Former Melbourne firefighter Troy Thornton, 54, exclusively spoke to Starts at 60 in February – just days before his death – to reveal his reasons for ending his own life.
He was diagnosed in July 2014 with multiple system atrophy, a progressive neurodegenerative disorder caused by degeneration of nerve cells in parts of the brain that can affect movement, balance, speech, bladder control and even breathing. The symptoms worsen over time and tragically there is no cure.
His wife Christine, who has children Jack, 17 and Laura, 14, with her late husband, has now revealed to AAP that her family are “at peace” knowing he was able to die with dignity and on his own terms.
“I’m not questioning myself about whether it was the right thing. I know exactly how he was feeling,” Christine told the agency, according to 7 News. “He was scared of what was coming (from his disease), and it was coming over the hill very quickly.
“I’m at peace that I was able to fulfil Troy’s wishes. We had so many conversations about it, over so long. His whole thing was having the right to chose a good death over a bad one. To have dignity. He got that.”
Christine insisted her children are both “doing okay” now, having had several months to prepare themselves to say goodbye to their father, all while watching him slowly suffer more and more each day from his disease.
In fact, Christine revealed that Troy choked to the point of unconsciousness just days before flying to Switzerland, reportedly confirming to him that he’d made the right decision.
“He just said I know I’m doing the right thing.
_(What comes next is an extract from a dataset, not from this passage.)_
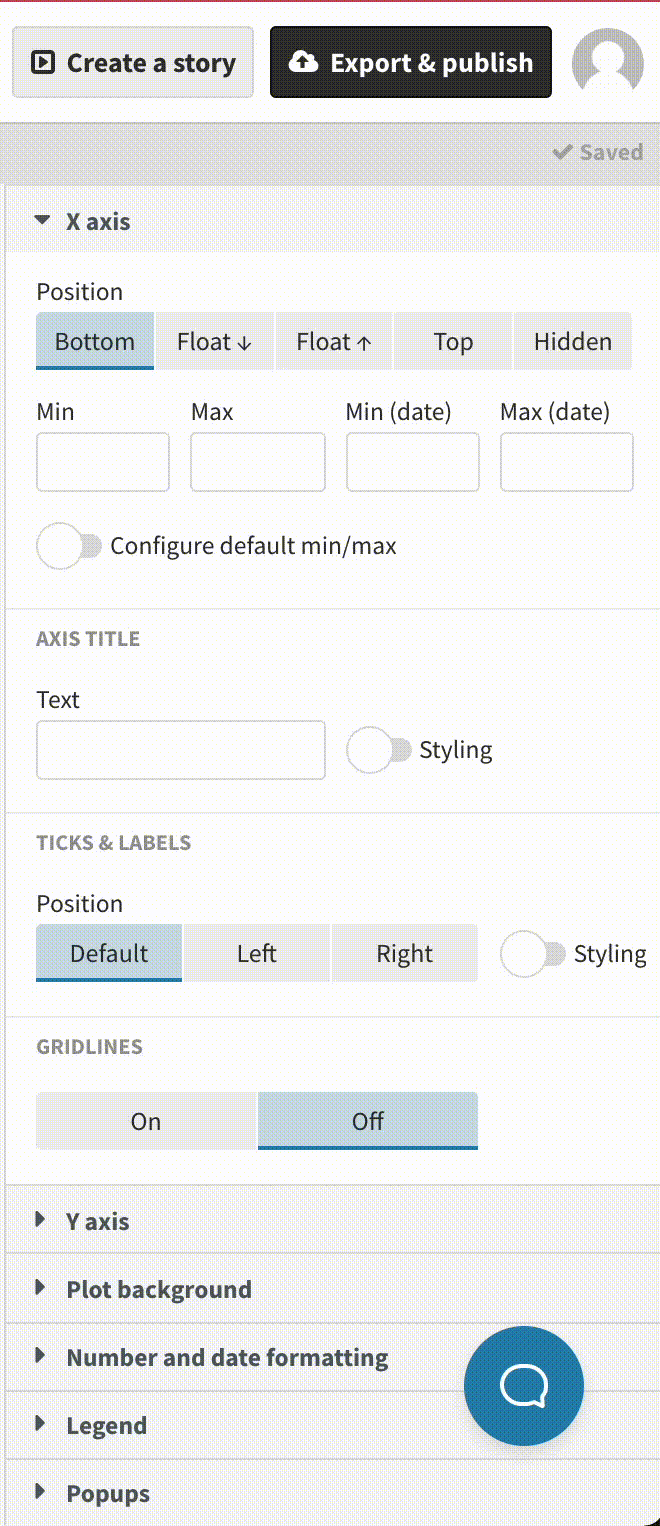
Task: Click the axis title Text field
Action: 181,750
I can’t be found like this,” she recalled.
Remembering her final moments with her husband in Switzerland, Christine said she was able to sit by Troy’s side after the drug was administered and whisper to him for his final few minutes, telling him how much she and their children loved him.
She insisted to the agency that he would be happy now to see the recent law passed in Victoria – the only state to make assisted dying legal in Australia at present – but insisted it’s just the start. She now hopes further changes will be made to make it accessible to more people.
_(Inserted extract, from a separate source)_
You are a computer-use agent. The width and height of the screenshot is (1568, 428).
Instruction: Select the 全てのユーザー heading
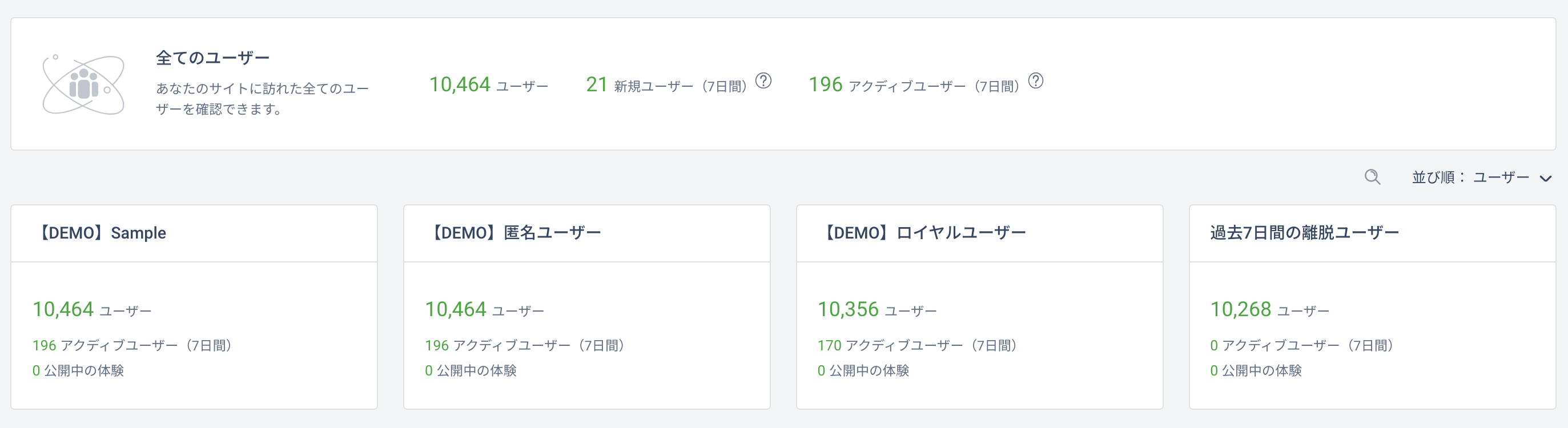[x=212, y=58]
Troy would not have been eligible for the law as he suffered from a chronic degenerative disease which doctors were unable to confirm would kill him within a year.
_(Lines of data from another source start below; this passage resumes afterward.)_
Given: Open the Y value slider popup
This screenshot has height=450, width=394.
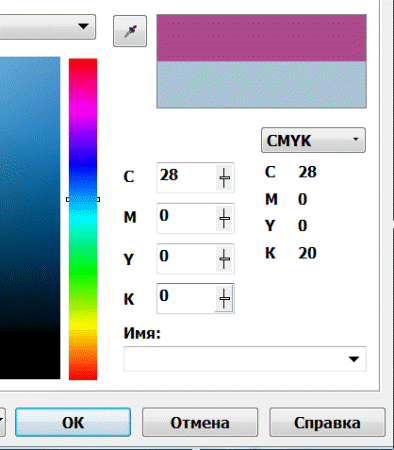Looking at the screenshot, I should click(224, 259).
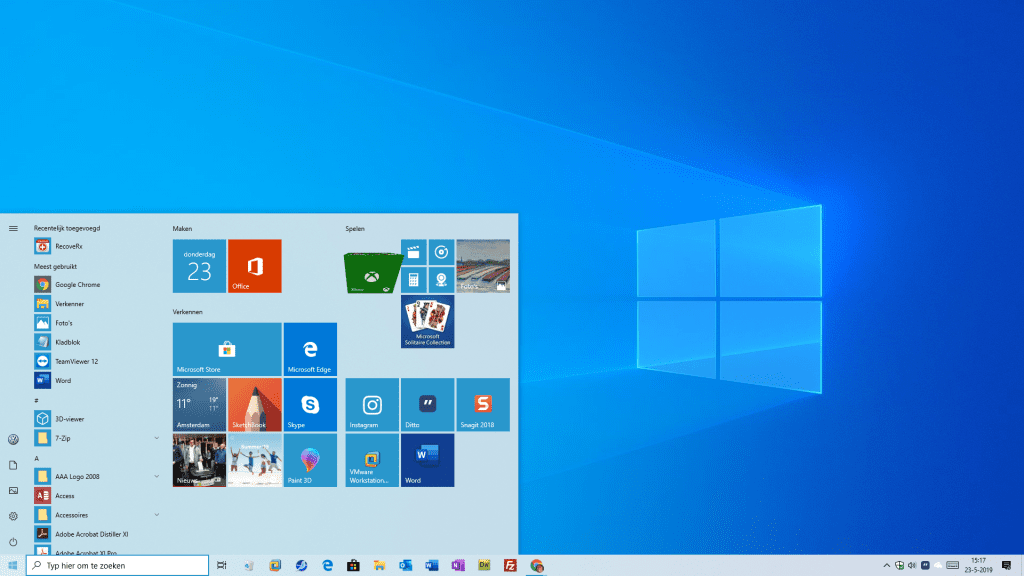Launch the Office tile
This screenshot has width=1024, height=576.
coord(255,266)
There are strict stipulations in Victoria, and anyone who wishes to apply must be a Victorian resident, be aged 18 and over and have been assessed by two doctors to have a terminal illness with intolerable pain that will likely cause death within six months. In the case of neurodegenerative conditions – such as Troy – the timeframe is extended to 12 months.
Speaking to Starts at 60 before his death, Troy revealed that while Victoria’s new bill is a huge step in the right direction, it still fundamentally has the wrong focus.
“I’ve realised the human rights law in Switzerland have the right focus. That focus is a human’s right to choose,” he said. “But over here, it seems our legislators have got a whole different focus. They’re focused on terminal illnesses, suffering and pain… They should be focused on the right to choose.”
While Troy said he’s not suffering from pain himself, he still suffers from a poorer quality of life – and it’s only set to get worse.
“If you’re sound of mind and you feel you have a quality of life that is below what you’d want to have, you should have that right to choose to check out when and how and where you want,” he said at the time.